### What you need to do
Write out, precisely and in full, each line of the material.

[Opening Raw data section]

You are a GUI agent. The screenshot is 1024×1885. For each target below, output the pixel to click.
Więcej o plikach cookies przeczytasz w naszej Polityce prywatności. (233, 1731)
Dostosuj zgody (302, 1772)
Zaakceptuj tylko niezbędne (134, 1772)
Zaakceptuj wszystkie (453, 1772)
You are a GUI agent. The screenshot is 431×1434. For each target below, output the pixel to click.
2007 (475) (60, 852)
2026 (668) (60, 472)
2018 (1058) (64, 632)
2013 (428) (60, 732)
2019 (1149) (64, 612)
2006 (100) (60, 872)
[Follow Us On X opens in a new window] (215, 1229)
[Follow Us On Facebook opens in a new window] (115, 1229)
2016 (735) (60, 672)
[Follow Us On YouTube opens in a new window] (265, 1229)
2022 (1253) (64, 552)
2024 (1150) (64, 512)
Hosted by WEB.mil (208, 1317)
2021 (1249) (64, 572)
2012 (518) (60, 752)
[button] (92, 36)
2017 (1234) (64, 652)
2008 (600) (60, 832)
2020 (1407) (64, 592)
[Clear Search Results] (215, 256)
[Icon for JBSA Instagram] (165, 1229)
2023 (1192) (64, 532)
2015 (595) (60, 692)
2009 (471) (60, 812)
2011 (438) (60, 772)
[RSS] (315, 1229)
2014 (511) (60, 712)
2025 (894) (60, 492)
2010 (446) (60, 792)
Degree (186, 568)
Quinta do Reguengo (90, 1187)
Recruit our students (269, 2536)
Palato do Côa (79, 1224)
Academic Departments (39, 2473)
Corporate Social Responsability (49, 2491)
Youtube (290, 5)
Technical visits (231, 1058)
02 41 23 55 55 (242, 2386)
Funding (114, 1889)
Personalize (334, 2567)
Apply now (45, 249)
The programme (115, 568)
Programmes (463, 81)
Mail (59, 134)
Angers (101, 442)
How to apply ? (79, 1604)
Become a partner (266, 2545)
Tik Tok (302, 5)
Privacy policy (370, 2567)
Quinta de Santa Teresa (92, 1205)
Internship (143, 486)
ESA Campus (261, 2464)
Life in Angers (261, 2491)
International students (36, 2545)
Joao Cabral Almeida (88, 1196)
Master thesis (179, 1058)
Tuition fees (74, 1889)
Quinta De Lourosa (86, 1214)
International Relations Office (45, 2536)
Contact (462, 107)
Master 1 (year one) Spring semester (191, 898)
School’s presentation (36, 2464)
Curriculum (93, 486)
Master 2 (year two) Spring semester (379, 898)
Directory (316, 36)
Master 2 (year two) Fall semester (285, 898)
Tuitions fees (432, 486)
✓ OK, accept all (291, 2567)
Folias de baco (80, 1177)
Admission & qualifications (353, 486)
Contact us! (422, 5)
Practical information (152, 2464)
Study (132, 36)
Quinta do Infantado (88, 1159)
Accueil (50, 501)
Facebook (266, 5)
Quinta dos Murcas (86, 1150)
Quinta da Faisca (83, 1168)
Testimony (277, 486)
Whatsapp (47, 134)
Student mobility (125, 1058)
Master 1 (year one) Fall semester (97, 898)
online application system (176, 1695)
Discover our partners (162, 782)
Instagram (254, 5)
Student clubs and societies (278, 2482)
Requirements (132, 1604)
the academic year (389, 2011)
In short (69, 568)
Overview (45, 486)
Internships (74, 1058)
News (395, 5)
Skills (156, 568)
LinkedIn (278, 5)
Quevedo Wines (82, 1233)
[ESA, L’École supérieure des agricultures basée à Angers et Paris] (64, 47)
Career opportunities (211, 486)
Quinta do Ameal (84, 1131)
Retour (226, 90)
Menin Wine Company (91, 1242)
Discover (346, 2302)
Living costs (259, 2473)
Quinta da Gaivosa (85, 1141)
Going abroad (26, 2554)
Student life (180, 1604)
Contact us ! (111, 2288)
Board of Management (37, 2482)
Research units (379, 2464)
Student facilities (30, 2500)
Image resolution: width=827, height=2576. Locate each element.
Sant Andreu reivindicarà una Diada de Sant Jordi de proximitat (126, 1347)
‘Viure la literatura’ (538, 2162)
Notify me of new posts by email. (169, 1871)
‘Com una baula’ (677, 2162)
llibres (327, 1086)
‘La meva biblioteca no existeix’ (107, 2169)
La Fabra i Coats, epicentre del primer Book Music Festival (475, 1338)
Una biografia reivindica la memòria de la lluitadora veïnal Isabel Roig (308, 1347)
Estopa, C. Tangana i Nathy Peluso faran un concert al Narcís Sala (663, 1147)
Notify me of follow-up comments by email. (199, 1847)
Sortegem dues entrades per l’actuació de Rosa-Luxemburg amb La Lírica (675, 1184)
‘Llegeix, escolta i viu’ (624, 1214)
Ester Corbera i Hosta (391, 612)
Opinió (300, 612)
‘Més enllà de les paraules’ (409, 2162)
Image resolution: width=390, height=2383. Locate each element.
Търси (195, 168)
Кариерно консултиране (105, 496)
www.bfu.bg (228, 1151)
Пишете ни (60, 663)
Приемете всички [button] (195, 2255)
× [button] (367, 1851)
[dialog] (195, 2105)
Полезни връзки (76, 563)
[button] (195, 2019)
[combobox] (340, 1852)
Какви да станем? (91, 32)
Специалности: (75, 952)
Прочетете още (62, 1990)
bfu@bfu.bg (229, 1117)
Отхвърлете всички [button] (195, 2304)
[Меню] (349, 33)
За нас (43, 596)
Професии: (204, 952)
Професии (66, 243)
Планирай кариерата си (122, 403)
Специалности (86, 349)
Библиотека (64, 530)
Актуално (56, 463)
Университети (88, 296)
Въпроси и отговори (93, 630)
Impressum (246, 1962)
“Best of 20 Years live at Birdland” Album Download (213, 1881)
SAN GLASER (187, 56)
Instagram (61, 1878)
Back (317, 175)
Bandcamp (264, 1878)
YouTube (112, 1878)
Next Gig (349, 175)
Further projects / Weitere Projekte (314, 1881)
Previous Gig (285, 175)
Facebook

[Closing Raw data section]

### Written response
You are a GUI agent. The screenshot is 1024×1885. For each target below, output the pixel to click.
Więcej o plikach cookies przeczytasz w naszej Polityce prywatności. (233, 1731)
Dostosuj zgody (302, 1772)
Zaakceptuj tylko niezbędne (134, 1772)
Zaakceptuj wszystkie (453, 1772)
You are a GUI agent. The screenshot is 431×1434. For each target below, output the pixel to click.
2007 (475) (60, 852)
2026 (668) (60, 472)
2018 (1058) (64, 632)
2013 (428) (60, 732)
2019 (1149) (64, 612)
2006 (100) (60, 872)
[Follow Us On X opens in a new window] (215, 1229)
[Follow Us On Facebook opens in a new window] (115, 1229)
2016 (735) (60, 672)
[Follow Us On YouTube opens in a new window] (265, 1229)
2022 (1253) (64, 552)
2024 (1150) (64, 512)
Hosted by WEB.mil (208, 1317)
2021 (1249) (64, 572)
2012 (518) (60, 752)
[button] (92, 36)
2017 (1234) (64, 652)
2008 (600) (60, 832)
2020 (1407) (64, 592)
[Clear Search Results] (215, 256)
[Icon for JBSA Instagram] (165, 1229)
2023 (1192) (64, 532)
2015 (595) (60, 692)
2009 (471) (60, 812)
2011 (438) (60, 772)
[RSS] (315, 1229)
2014 (511) (60, 712)
2025 (894) (60, 492)
2010 (446) (60, 792)
Degree (186, 568)
Quinta do Reguengo (90, 1187)
Recruit our students (269, 2536)
Palato do Côa (79, 1224)
Academic Departments (39, 2473)
Corporate Social Responsability (49, 2491)
Youtube (290, 5)
Technical visits (231, 1058)
02 41 23 55 55 (242, 2386)
Funding (114, 1889)
Personalize (334, 2567)
Apply now (45, 249)
The programme (115, 568)
Programmes (463, 81)
Mail (59, 134)
Angers (101, 442)
How to apply ? (79, 1604)
Become a partner (266, 2545)
Tik Tok (302, 5)
Privacy policy (370, 2567)
Quinta de Santa Teresa (92, 1205)
Internship (143, 486)
ESA Campus (261, 2464)
Life in Angers (261, 2491)
International students (36, 2545)
Joao Cabral Almeida (88, 1196)
Master thesis (179, 1058)
Tuition fees (74, 1889)
Quinta De Lourosa (86, 1214)
International Relations Office (45, 2536)
Contact (462, 107)
Master 1 (year one) Spring semester (191, 898)
School’s presentation (36, 2464)
Curriculum (93, 486)
Master 2 (year two) Spring semester (379, 898)
Directory (316, 36)
Master 2 (year two) Fall semester (285, 898)
Tuitions fees (432, 486)
✓ OK, accept all (291, 2567)
Folias de baco (80, 1177)
Admission & qualifications (353, 486)
Contact us! (422, 5)
Practical information (152, 2464)
Study (132, 36)
Quinta do Infantado (88, 1159)
Accueil (50, 501)
Facebook (266, 5)
Quinta dos Murcas (86, 1150)
Quinta da Faisca (83, 1168)
Testimony (277, 486)
Whatsapp (47, 134)
Student mobility (125, 1058)
Master 1 (year one) Fall semester (97, 898)
online application system (176, 1695)
Discover our partners (162, 782)
Instagram (254, 5)
Student clubs and societies (278, 2482)
Requirements (132, 1604)
the academic year (389, 2011)
In short (69, 568)
Overview (45, 486)
Internships (74, 1058)
News (395, 5)
Skills (156, 568)
LinkedIn (278, 5)
Quevedo Wines (82, 1233)
[ESA, L’École supérieure des agricultures basée à Angers et Paris] (64, 47)
Career opportunities (211, 486)
Quinta do Ameal (84, 1131)
Retour (226, 90)
Menin Wine Company (91, 1242)
Discover (346, 2302)
Living costs (259, 2473)
Quinta da Gaivosa (85, 1141)
Going abroad (26, 2554)
Student life (180, 1604)
Contact us ! (111, 2288)
Board of Management (37, 2482)
Research units (379, 2464)
Student facilities (30, 2500)
Image resolution: width=827, height=2576. Locate each element.
Sant Andreu reivindicarà una Diada de Sant Jordi de proximitat (126, 1347)
‘Viure la literatura’ (538, 2162)
Notify me of new posts by email. (169, 1871)
‘Com una baula’ (677, 2162)
llibres (327, 1086)
‘La meva biblioteca no existeix’ (107, 2169)
La Fabra i Coats, epicentre del primer Book Music Festival (475, 1338)
Una biografia reivindica la memòria de la lluitadora veïnal Isabel Roig (308, 1347)
Estopa, C. Tangana i Nathy Peluso faran un concert al Narcís Sala (663, 1147)
Notify me of follow-up comments by email. (199, 1847)
Sortegem dues entrades per l’actuació de Rosa-Luxemburg amb La Lírica (675, 1184)
‘Llegeix, escolta i viu’ (624, 1214)
Ester Corbera i Hosta (391, 612)
Opinió (300, 612)
‘Més enllà de les paraules’ (409, 2162)
Image resolution: width=390, height=2383. Locate each element.
Търси (195, 168)
Кариерно консултиране (105, 496)
www.bfu.bg (228, 1151)
Пишете ни (60, 663)
Приемете всички [button] (195, 2255)
× [button] (367, 1851)
[dialog] (195, 2105)
Полезни връзки (76, 563)
[button] (195, 2019)
[combobox] (340, 1852)
Какви да станем? (91, 32)
Специалности: (75, 952)
Прочетете още (62, 1990)
bfu@bfu.bg (229, 1117)
Отхвърлете всички [button] (195, 2304)
[Меню] (349, 33)
За нас (43, 596)
Професии: (204, 952)
Професии (66, 243)
Планирай кариерата си (122, 403)
Специалности (86, 349)
Библиотека (64, 530)
Актуално (56, 463)
Университети (88, 296)
Въпроси и отговори (93, 630)
Impressum (246, 1962)
“Best of 20 Years live at Birdland” Album Download (213, 1881)
SAN GLASER (187, 56)
Instagram (61, 1878)
Back (317, 175)
Bandcamp (264, 1878)
YouTube (112, 1878)
Next Gig (349, 175)
Further projects / Weitere Projekte (314, 1881)
Previous Gig (285, 175)
Facebook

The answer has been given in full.